Joanne Peryman (Laban) is a Lecturer in Economics. She holds a PhD in Economics from the University of Exeter, a Masters in Behavioural Economics from the University of Nottingham, and a BCom (Hons) in Economics from the University of Canterbury. Using mainly experimental methods, Jo’s research focuses on cultural differences in decision making, especially in situations involving uncertainty or risk. She has presented the results from this work at conferences in the UK, The Netherlands, and China. Jo is also keen to apply behavioural insights to policy. During her PhD she completed an internship with a UK Government Department, where she applied ideas from behavioural economics to real-life problems. Her work has attracted funding from the UK’s Economic and Social Research Council, as well as numerous small grants from the University of Exeter’s Behaviour, Decisions and Markets Research Centre.

Peter Kelly
Education

Peter Kelly is Professor of Education and Head of UNESCO UNEVOC at RMIT University. His recent former role was as Associate Dean, Research and Innovation, in the School of Education at RMIT. Previous positions include at Edge Hill University (UK), Deakin University, Monash University, the University of Queensland (UQ).

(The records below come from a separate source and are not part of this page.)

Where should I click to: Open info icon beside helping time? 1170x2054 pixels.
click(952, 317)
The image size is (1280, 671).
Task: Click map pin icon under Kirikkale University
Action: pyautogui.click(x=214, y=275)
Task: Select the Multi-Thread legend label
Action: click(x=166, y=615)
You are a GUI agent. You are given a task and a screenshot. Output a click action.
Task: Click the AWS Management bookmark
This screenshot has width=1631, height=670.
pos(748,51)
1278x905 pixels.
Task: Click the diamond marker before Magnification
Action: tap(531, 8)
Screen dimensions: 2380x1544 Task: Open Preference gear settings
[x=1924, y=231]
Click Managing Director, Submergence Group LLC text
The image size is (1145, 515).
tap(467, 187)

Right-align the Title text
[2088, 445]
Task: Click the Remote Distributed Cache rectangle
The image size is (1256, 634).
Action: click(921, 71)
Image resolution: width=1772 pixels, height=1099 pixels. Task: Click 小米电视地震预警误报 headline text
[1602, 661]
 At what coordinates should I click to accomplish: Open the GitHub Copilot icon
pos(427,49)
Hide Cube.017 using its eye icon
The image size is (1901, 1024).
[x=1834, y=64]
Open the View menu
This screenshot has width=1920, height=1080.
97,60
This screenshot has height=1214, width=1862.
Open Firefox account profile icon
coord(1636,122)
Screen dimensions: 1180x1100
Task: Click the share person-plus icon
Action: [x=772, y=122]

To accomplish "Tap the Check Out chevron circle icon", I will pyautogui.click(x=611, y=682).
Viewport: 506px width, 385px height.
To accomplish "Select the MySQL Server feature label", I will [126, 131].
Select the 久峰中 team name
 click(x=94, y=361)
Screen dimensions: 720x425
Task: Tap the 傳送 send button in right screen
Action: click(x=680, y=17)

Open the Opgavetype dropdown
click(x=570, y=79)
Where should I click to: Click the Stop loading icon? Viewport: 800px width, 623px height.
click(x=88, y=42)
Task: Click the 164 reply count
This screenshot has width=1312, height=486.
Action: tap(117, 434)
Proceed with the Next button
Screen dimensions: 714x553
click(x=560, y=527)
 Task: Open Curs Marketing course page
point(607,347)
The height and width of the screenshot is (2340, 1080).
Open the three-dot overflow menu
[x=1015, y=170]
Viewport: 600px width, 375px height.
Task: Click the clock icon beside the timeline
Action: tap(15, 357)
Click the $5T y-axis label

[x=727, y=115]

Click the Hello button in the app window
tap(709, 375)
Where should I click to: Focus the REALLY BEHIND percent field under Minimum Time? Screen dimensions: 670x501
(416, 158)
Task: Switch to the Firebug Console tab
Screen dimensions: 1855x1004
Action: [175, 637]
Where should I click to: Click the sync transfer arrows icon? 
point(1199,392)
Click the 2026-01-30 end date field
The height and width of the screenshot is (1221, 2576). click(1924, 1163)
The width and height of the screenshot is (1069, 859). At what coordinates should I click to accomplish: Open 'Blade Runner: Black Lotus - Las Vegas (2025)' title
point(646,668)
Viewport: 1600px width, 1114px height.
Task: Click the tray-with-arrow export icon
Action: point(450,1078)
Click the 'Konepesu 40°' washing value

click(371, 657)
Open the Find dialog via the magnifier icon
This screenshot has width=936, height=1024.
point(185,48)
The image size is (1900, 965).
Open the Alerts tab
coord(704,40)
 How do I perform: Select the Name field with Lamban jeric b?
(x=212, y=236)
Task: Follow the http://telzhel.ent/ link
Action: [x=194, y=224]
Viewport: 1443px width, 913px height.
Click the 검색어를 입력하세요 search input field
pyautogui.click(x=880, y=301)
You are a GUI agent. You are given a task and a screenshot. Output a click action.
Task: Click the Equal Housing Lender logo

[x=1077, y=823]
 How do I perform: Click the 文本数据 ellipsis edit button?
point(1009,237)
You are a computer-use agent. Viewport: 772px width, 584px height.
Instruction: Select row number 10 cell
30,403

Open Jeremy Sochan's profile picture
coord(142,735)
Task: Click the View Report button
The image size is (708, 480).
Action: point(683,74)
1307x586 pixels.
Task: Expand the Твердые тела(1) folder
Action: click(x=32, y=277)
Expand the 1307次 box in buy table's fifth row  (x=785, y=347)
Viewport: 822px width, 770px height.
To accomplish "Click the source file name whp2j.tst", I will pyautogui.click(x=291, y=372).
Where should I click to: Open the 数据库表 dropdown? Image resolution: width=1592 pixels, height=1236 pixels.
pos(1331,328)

Kelly is a social researcher who has published extensively on young people, social theory and globalisation. His current research interests include a critical engagement with young people and new cultures of education/​work/​democracy in the context of the aftermath of the Global Financial Crisis, and with the challenges associated with the emergence of the Anthropocene. He is currently the lead CI on an ARC Discovery Project (DP 170100547) Art Based Social Enterprises and Marginalised Young People’s Transitions.

With colleagues, Kelly leads a research program titled Young People’s Well-being, Resilience and Enterprise: Critical Perspectives for the Anthropocene: https://​young​peo​plean​thro​pocene​.org/

Kelly has published extensively on young people and the practice of youth studies. His books include: Working in Jamie’s Kitchen: Salvation, Passion and Young Workers (2009), The Self as Enterprise: Foucault and the Spirit” of 21st Century Capitalism (2013), The Moral Geographies of Children, Young People and Food: Beyond Jamie’s School Dinners (2014), A Critical Youth Studies for the 21st Century (2015), Young People and the Aesthetics of Health Promotion: Beyond Reason, Rationality and Risk (2016), and Neo-Liberalism and Austerity: The Moral Economies of Young People’s Health and Well-Being (2017). He has two recently published books: Rethinking Young People’s Marginalisation: Beyond neo-Liberal Futures? (2018), Young People and the Politics of Outrage and Hope (2018).